§ 文書の抜粋
● ● ●

撹拌機、温度計、温度コントローラーを備えた乳化設備を有するオートクレイブ(内容量0.8L)にポリオール成分としてポリテトラメチレンエーテルグリコール(保土谷化学工業社製、数平均分子量1000)60g、1,4−シクロヘキサンジメタノール14g、ジメチロールプロピオン酸20gを仕込み、さらに反応溶媒としてN−メチルピロリドン30.0gを加えた。イソシアネート成分としてトリレンジイソシアネートを104g仕込み、80〜85℃に昇温し5時間反応させた。得られたプレポリマーのNCO含有率は、8.9%であった。さらにトリエチルアミン16gを加えて中和を行い、エチレンジアミン16gと水480gの混合水溶液を加えて、50℃で4時間乳化し、鎖延長反応させ、カルボキシル基含有ポリウレタン樹脂が分散された水性分散液D(不揮発性樹脂成分29.1%、酸価41.4)を得た。
以下の7種類のコロイダルシリカを用いており、小粒径のコロイダルシリカとしては3種類を、大粒径のコロイダルシリカとしては4種類を用いた。
(小粒径のコロイダルシリカ)
アンモニアで安定化されたシリカゾルである日産化学工業社製スノーテックス(登録商標)NXS(平均粒子径4〜6nm(公証値)、固形分濃度15%)
ナトリウムで安定化されたシリカゾルである日産化学工業社製スノーテックス(登録商標)XS(平均粒子径4〜6nm(公証値)、固形分濃度20%)
酸性ゾルである日産化学工業社製スノーテックス(登録商標)OXS(平均粒子径4〜6nm(公証値)、固形分濃度10%)
(大粒径のコロイダルシリカ)
アンモニアで安定化されたシリカゾルである日産化学工業社製スノーテックス(登録商標)N30G(平均粒子径10〜15nm(公証値)、固形分濃度30%)
ナトリウムで安定化されたシリカゾルである日産化学工業社製スノーテックス(登録商標)40(平均粒子径10〜15nm(公証値)、固形分濃度40%)
ナトリウムで安定化されたシリカゾルである日産化学工業社製スノーテックス(登録商標)50(平均粒子径20〜25nm(公証値)、固形分濃度50%)
酸性ゾルである日産化学工業社製スノーテックス(登録商標)O(平均粒子径10〜15nm(公証値)、固形分濃度20%)
なお、スノーテックス(登録商標)OXS及びOについては、トリエチルアミン(和光純薬製)を、スノーテックス(登録商標)OXSの100%に対して0.7%、スノーテックス(登録商標)Oの100%に対して0.5%添加して、アミン安定化シリカとして使用した。

● ● ●

§ 取り組む課題
(1) 文書の抜粋のうち、「撹拌機、温度計、温度コントロ」から「公証値)、固形分濃度15%)」に至るまでの全部を、一字も変えずに書き出すこと。
(2) 文書の抜粋によると、得られたプレポリマーのNCO含有率は何%だったか。
エントリは参照しなくてよい。

§ 提供資料

● ● ●

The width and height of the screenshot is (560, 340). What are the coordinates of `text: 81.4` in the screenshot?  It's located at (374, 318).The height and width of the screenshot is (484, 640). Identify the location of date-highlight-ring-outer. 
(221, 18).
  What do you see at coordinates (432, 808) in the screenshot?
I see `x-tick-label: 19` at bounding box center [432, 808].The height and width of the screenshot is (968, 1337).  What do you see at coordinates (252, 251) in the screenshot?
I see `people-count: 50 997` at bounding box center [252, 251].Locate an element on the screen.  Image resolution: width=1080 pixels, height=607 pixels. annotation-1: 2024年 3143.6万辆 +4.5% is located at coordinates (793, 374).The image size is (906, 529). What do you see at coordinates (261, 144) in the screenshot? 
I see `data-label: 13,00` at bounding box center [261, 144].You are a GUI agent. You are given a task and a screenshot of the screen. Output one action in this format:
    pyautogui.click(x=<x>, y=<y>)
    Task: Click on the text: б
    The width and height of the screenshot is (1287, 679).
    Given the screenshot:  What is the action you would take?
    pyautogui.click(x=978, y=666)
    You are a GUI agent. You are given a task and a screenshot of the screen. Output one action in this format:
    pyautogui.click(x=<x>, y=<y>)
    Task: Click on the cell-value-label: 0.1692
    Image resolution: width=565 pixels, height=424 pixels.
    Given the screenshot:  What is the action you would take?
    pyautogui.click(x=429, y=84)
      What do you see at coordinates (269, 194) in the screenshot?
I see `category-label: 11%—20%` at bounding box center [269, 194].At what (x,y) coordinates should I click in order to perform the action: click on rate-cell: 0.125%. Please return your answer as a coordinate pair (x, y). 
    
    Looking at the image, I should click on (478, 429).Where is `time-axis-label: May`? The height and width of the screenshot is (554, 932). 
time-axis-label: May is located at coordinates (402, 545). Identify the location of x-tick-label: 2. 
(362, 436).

● ● ●

§ 解答の記入
(1)
撹拌機、温度計、温度コントローラーを備えた乳化設備を有するオートクレイブ(内容量0.8L)にポリオール成分としてポリテトラメチレンエーテルグリコール(保土谷化学工業社製、数平均分子量1000)60g、1,4−シクロヘキサンジメタノール14g、ジメチロールプロピオン酸20gを仕込み、さらに反応溶媒としてN−メチルピロリドン30.0gを加えた。イソシアネート成分としてトリレンジイソシアネートを104g仕込み、80〜85℃に昇温し5時間反応させた。得られたプレポリマーのNCO含有率は、8.9%であった。さらにトリエチルアミン16gを加えて中和を行い、エチレンジアミン16gと水480gの混合水溶液を加えて、50℃で4時間乳化し、鎖延長反応させ、カルボキシル基含有ポリウレタン樹脂が分散された水性分散液D(不揮発性樹脂成分29.1%、酸価41.4)を得た。
以下の7種類のコロイダルシリカを用いており、小粒径のコロイダルシリカとしては3種類を、大粒径のコロイダルシリカとしては4種類を用いた。
(小粒径のコロイダルシリカ)
アンモニアで安定化されたシリカゾルである日産化学工業社製スノーテックス(登録商標)NXS(平均粒子径4〜6nm(公証値)、固形分濃度15%)

(2) 8.9%であった。